What you need to do. Below, some lines carry pictures; leave those pictures out and retype exactly the lines from the one with "This screenshot has height=454, width=1568." through the one with "Viewport: 750px width, 372px height.".

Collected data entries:

###

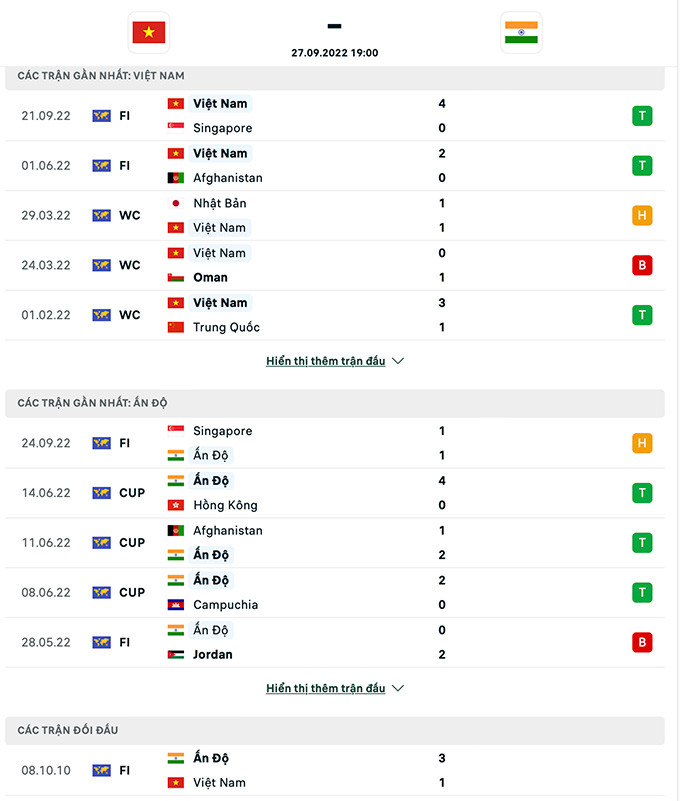Click the India flag in the header
The image size is (680, 801).
coord(521,32)
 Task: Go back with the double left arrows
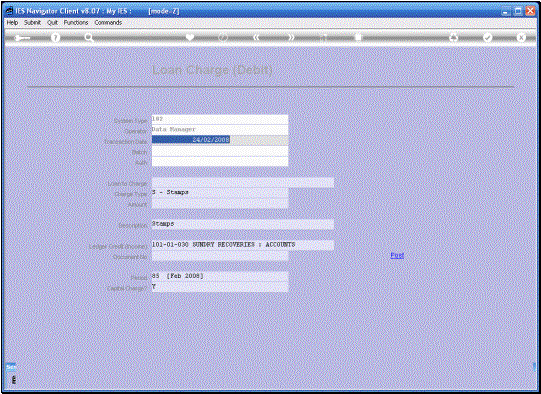(x=256, y=38)
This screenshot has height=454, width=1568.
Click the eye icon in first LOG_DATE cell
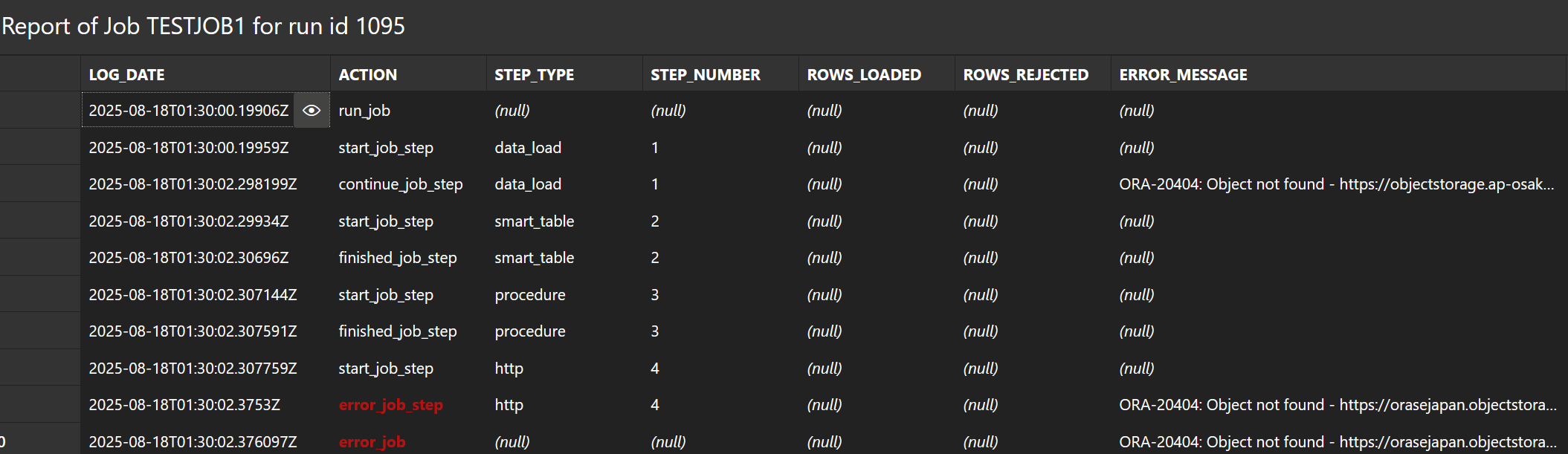312,111
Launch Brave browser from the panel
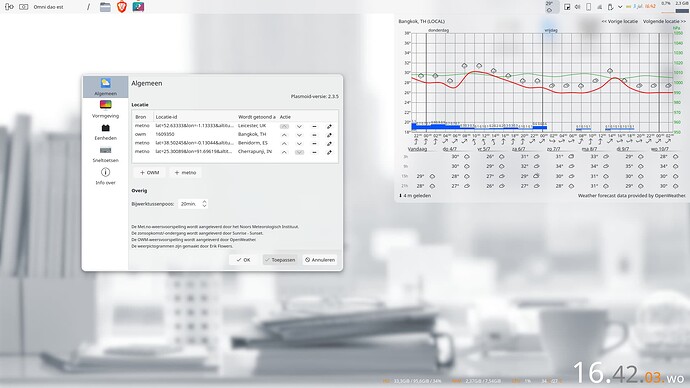This screenshot has height=388, width=690. 122,7
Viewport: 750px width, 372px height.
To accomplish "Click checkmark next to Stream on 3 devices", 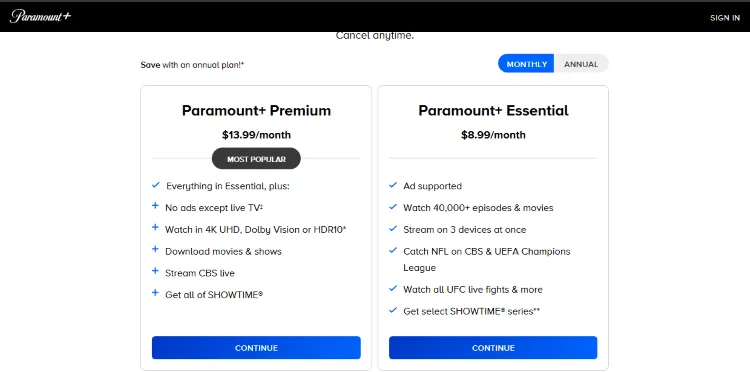I will pyautogui.click(x=393, y=229).
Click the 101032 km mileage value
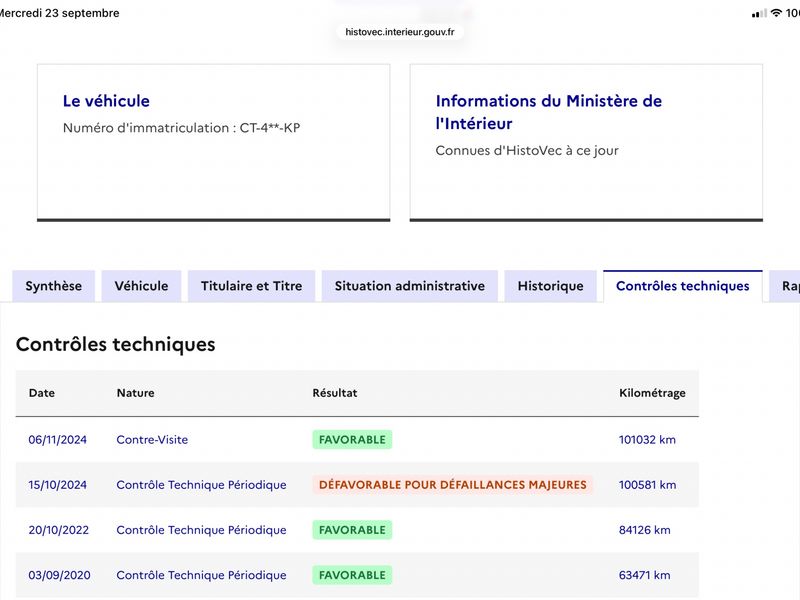Image resolution: width=800 pixels, height=600 pixels. pos(647,440)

###

Exercise output.
This screenshot has height=454, width=1568.
Click the eye icon in first LOG_DATE cell
312,111
Launch Brave browser from the panel
This screenshot has height=388, width=690. 122,7
Viewport: 750px width, 372px height.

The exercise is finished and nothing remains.